Radiology and digital pathology: a deep dive
To take a deeper dive into other specific aspects of healthcare, one standout example is radiology – the use of images to diagnose, treat, and manage medical conditions and diseases. Companies like deepc are looking to deliver AI operating systems for radiologists that enable extra functionality, as well as integrating with the administrative systems we’ve already discussed. In the same vein, Tribun Health creates similar workflows as radiology but is specific to pathology. These provide workflow efficiencies by providing workflow orchestration tools for quality control, positive findings, and auto assignments to name a few as well as the offering of diagnostic algorithms.

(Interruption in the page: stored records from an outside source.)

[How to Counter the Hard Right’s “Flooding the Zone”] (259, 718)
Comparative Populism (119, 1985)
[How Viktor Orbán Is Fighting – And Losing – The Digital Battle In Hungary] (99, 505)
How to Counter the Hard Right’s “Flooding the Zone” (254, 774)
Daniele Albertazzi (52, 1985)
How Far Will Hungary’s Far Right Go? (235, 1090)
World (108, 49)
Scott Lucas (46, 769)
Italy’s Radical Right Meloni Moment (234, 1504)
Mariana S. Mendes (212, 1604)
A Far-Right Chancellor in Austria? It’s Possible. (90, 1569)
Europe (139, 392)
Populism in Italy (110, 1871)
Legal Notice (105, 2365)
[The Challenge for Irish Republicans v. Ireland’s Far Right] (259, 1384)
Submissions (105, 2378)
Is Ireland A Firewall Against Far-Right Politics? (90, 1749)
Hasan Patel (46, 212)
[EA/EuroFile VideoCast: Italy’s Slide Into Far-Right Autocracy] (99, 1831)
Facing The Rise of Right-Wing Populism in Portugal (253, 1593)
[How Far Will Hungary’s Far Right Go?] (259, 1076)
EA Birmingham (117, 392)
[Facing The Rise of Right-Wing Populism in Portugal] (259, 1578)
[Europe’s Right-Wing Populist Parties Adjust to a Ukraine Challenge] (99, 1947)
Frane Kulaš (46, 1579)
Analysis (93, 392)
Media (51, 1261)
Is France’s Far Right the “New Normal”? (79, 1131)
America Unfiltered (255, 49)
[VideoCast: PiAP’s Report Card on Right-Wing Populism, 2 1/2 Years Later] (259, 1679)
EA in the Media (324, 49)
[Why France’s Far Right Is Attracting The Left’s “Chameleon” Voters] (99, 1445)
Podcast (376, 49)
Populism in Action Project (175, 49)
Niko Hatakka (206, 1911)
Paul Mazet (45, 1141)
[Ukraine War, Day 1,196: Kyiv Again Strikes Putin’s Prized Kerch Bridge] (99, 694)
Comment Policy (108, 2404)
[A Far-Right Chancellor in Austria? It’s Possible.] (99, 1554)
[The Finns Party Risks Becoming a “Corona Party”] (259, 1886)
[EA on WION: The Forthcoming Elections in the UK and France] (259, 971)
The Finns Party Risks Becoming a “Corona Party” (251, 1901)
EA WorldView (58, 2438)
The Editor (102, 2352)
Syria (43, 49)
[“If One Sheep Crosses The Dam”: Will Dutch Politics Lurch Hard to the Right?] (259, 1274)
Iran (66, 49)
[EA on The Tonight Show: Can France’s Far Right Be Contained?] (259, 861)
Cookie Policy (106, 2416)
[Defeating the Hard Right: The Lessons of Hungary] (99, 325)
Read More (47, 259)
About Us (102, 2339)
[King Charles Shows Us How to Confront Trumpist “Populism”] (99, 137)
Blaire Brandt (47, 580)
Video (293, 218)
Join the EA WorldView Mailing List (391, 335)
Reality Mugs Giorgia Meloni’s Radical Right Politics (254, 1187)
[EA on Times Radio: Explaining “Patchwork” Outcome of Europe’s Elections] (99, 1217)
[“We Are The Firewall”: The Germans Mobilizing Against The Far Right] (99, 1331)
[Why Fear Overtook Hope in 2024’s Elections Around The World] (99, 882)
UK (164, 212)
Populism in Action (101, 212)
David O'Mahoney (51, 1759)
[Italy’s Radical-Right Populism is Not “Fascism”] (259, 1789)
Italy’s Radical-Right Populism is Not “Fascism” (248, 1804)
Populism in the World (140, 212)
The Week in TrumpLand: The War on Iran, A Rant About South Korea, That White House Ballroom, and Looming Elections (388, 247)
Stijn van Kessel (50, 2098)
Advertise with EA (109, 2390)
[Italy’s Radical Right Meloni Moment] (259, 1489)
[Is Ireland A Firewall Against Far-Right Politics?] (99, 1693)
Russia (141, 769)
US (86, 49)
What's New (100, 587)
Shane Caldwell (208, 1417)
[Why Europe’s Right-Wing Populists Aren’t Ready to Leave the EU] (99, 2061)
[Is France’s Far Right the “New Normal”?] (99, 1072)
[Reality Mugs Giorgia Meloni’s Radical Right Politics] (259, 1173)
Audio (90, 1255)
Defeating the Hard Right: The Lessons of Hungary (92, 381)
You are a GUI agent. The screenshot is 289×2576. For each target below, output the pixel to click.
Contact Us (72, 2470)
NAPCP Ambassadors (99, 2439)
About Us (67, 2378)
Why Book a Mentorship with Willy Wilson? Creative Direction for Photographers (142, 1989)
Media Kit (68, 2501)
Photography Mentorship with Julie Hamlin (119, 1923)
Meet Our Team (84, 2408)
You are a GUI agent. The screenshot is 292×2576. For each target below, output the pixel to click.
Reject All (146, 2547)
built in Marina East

Such systems can analyse incredible volumes of imaging data in seconds, enabling diagnoses – and therefore treatment – to begin much faster. For conditions where time is often of the essence, such as cancers, cancer grading or injuries to the brain, the time saved can make all the difference in the patient’s outcome.
What’s more, these images – and the AI’s assessment of them – can help to standardise interpretation across the practice and the wider healthcare network. Being able to work from the same frame of reference, and agree on key details, is vital if radiologists aren’t to waste time and energy debating different diagnoses and treatments. Any AI integrated into the workforce needs to be absent of bias to deliver this consistency, helping to guarantee the standard and type of care that a patient can expect.
Images can also be used as training data for AI, meaning that results become more and more accurate as more and more successful diagnoses are made. The machine learning (ML) algorithms that underpin AI are trained by firing images at an incredible rate through the AI system; the more data made available for training, the more robust the AI used to identify them.
Radiology, then, nicely encapsulates many of the natural strengths that AI can bring to healthcare. The acceleration of data analytics in imaging delivers faster, better results for patients, while again protecting radiologists from overexertion and mental fatigue – and even while this is happening, the AI is capable of
improving itself to deliver these results more reliably.
Healthcare’s AI-driven future
The future of healthcare is set to be reshaped in ways we could scarcely imagine just a decade ago, with AI poised to lead the charge. As we stand on the brink of this technological revolution, it’s clear that AI will not merely support the healthcare industry—it will help to redefine it.
The efficiencies AI brings are only the beginning. We’re looking at a future where the precision of AI- driven diagnostics, the power of data analytics, and the elimination of repetitive tasks will allow healthcare professionals to focus on what truly matters: patient care.
The future, powered by AI, is one where healthcare is smarter, more responsive, and more inventive.